START PROVIDED RECORDS

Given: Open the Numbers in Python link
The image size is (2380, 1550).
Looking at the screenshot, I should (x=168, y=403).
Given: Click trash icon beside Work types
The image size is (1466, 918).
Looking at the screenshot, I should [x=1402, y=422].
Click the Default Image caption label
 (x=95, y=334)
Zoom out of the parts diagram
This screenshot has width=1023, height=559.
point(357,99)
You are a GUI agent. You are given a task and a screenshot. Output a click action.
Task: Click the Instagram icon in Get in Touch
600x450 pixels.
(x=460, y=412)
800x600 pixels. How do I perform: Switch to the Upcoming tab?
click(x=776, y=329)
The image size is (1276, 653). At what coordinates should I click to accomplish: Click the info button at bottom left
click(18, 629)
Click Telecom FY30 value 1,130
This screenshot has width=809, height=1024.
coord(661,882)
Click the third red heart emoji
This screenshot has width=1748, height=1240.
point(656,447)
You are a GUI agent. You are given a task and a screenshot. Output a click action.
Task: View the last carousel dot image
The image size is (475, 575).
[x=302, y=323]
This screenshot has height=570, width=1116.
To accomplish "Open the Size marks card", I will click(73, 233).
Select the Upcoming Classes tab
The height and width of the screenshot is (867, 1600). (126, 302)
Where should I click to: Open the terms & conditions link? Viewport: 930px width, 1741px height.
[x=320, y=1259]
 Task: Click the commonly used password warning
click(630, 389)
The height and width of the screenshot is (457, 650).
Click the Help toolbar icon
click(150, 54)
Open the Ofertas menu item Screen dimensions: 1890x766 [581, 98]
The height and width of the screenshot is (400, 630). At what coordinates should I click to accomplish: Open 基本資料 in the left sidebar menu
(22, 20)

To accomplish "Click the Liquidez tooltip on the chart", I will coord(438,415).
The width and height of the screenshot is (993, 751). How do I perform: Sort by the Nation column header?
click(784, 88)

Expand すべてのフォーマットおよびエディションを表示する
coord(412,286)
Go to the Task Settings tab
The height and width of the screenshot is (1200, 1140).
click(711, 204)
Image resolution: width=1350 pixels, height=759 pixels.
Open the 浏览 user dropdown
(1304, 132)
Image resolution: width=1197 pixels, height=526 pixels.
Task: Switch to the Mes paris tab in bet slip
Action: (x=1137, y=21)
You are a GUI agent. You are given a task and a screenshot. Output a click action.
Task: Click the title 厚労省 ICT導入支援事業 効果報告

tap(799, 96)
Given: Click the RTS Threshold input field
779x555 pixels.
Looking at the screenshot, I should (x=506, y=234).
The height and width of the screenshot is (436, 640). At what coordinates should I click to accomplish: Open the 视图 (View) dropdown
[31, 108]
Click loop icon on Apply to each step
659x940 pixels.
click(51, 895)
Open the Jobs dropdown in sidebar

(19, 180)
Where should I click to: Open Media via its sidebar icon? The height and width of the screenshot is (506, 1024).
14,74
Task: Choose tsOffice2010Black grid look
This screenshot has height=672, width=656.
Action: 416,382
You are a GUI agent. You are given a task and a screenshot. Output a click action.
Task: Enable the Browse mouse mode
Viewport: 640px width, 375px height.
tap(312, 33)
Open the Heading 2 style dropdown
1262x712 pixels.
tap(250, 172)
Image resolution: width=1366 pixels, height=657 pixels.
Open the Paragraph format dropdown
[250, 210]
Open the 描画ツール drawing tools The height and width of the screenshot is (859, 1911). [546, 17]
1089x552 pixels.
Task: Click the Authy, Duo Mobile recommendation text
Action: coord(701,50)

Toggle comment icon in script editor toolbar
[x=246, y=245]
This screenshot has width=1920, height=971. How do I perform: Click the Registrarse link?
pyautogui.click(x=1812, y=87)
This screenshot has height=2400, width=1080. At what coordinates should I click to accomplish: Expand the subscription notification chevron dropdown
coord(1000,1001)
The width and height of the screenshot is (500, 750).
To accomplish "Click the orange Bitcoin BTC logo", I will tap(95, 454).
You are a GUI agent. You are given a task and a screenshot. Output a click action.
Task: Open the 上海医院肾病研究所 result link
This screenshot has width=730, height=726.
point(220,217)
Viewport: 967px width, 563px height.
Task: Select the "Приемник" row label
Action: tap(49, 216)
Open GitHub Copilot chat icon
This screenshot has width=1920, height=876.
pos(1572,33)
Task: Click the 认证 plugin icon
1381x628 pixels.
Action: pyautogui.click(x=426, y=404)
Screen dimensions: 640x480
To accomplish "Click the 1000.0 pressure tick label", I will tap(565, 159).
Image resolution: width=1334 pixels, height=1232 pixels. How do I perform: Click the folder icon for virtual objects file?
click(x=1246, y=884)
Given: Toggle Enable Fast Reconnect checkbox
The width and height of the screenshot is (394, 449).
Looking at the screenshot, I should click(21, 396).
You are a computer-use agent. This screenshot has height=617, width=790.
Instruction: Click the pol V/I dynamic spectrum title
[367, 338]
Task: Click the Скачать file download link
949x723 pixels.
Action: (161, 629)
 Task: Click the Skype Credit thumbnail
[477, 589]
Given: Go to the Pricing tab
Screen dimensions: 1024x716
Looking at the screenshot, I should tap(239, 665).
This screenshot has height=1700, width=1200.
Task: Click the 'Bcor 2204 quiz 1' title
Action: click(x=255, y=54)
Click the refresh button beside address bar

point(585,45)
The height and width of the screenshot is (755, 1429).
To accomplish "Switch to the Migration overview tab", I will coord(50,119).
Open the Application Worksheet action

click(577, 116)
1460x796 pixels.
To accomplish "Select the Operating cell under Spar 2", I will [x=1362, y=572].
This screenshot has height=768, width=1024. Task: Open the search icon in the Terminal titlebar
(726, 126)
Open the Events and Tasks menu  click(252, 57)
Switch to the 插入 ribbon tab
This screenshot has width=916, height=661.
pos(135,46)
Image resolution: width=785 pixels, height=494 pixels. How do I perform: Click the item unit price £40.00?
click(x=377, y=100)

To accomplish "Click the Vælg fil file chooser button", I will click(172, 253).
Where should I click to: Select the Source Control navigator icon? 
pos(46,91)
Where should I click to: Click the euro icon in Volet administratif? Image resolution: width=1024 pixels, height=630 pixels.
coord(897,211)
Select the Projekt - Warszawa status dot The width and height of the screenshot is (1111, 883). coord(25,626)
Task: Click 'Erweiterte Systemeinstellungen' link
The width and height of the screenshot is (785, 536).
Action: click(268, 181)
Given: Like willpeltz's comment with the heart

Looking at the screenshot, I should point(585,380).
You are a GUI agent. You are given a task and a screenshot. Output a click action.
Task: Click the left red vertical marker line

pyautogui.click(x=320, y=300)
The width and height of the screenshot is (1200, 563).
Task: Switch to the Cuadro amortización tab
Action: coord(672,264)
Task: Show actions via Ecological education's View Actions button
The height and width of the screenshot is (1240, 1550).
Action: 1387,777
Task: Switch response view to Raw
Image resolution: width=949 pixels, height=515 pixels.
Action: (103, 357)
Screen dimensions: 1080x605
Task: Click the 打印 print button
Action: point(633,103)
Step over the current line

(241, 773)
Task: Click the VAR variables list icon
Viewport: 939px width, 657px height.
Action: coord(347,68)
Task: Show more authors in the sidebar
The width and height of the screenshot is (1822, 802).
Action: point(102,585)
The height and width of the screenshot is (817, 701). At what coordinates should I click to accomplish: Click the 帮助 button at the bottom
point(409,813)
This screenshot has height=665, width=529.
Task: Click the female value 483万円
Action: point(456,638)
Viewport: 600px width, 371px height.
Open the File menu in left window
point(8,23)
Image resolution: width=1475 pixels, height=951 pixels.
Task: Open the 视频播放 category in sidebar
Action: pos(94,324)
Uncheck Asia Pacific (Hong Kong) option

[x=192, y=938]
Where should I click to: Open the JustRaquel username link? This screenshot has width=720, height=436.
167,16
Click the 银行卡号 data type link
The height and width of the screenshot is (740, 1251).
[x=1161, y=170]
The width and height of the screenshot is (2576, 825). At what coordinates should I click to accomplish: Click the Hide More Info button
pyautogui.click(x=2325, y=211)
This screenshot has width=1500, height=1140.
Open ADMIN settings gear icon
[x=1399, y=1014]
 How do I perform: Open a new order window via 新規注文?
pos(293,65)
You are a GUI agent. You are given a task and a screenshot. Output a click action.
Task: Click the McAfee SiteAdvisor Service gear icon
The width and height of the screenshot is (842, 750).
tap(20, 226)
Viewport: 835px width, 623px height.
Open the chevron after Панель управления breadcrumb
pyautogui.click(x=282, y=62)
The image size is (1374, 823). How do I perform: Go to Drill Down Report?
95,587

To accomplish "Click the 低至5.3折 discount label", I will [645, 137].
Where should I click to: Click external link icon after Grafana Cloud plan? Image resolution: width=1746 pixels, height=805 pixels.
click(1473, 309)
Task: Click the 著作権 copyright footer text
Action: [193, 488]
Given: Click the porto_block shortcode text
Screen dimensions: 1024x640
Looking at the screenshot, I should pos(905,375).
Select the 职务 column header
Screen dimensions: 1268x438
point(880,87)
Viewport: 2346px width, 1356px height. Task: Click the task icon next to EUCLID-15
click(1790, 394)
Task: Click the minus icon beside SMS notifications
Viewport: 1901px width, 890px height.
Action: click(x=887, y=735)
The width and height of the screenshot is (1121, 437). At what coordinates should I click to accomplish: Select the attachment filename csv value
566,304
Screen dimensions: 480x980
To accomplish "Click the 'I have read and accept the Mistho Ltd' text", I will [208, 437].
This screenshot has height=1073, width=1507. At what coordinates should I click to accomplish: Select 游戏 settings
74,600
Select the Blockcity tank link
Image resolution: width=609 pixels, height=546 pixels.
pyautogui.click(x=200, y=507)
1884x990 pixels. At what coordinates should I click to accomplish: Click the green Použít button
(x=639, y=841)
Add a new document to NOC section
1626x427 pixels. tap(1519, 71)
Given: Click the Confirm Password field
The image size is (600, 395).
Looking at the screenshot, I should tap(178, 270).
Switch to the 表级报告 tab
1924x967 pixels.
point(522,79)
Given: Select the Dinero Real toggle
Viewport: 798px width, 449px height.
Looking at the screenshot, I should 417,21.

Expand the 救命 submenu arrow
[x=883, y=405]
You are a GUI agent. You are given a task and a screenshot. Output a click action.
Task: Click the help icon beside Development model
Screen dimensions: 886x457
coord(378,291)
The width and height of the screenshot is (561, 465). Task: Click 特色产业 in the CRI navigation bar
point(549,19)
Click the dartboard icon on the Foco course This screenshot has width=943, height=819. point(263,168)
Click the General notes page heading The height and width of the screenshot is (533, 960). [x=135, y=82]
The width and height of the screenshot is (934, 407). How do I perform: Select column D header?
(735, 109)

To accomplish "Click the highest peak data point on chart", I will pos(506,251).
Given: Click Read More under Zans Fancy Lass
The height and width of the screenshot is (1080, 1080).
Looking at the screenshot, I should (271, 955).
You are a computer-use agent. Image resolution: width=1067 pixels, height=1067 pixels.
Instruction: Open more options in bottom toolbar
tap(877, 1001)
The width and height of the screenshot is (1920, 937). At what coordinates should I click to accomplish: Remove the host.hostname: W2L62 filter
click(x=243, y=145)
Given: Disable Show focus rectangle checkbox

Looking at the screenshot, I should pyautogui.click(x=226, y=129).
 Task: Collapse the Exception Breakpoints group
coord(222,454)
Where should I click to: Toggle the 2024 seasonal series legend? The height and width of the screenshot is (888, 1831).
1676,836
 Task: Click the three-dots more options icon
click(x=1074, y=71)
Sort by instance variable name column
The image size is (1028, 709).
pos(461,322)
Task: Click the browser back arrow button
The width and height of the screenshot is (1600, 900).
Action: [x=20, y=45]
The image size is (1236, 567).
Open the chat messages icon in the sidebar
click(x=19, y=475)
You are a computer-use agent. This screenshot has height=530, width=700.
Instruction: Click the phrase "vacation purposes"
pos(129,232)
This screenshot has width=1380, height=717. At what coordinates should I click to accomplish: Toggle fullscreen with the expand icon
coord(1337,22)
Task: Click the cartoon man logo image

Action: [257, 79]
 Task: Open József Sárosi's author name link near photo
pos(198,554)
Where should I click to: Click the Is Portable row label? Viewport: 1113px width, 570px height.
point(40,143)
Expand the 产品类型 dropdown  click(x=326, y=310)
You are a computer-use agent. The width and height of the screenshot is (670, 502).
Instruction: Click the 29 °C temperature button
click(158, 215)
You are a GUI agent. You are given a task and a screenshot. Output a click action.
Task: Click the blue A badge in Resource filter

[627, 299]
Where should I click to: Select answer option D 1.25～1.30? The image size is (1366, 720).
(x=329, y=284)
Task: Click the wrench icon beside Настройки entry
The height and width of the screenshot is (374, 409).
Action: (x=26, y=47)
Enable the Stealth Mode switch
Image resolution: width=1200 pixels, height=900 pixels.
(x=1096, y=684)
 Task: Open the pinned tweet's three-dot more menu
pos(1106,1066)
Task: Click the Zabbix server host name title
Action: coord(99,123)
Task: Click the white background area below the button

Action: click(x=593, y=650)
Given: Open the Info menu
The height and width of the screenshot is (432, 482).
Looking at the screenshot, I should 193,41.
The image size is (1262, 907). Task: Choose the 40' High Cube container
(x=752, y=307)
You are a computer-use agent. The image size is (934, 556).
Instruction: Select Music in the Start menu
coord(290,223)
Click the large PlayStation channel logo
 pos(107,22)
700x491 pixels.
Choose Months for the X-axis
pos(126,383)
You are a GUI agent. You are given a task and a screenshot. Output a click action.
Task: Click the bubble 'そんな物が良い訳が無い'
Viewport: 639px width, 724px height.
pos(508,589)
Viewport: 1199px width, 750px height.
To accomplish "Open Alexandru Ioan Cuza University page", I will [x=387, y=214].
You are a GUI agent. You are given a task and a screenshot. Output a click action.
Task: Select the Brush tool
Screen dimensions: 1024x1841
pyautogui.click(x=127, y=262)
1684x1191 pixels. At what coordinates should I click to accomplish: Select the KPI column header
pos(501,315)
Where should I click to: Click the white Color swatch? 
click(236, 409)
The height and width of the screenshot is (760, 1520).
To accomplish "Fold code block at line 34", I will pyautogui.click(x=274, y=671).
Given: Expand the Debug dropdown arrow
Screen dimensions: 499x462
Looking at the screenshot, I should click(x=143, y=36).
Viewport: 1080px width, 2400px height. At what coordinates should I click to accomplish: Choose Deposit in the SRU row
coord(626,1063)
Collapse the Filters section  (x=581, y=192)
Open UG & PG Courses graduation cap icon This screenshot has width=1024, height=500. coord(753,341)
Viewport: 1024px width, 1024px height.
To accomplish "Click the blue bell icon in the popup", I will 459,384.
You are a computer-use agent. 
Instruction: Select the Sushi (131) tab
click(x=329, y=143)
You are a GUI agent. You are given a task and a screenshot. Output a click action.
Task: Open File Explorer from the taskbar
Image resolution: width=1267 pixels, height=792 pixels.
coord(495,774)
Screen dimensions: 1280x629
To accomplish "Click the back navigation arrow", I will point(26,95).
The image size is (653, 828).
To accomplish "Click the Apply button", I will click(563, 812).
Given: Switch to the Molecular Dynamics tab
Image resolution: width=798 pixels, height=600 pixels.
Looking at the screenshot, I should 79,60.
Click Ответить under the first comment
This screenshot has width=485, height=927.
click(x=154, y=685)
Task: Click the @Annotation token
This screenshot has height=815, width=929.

END PROVIDED RECORDS

INSTRUCTIONS TO FOLLOW.
In the records, locate each line holding the string "chart" and copy it.

EXERCISE SOLUTION.
To accomplish "Click the Liquidez tooltip on the chart", I will coord(438,415).
To accomplish "Click the highest peak data point on chart", I will pos(506,251).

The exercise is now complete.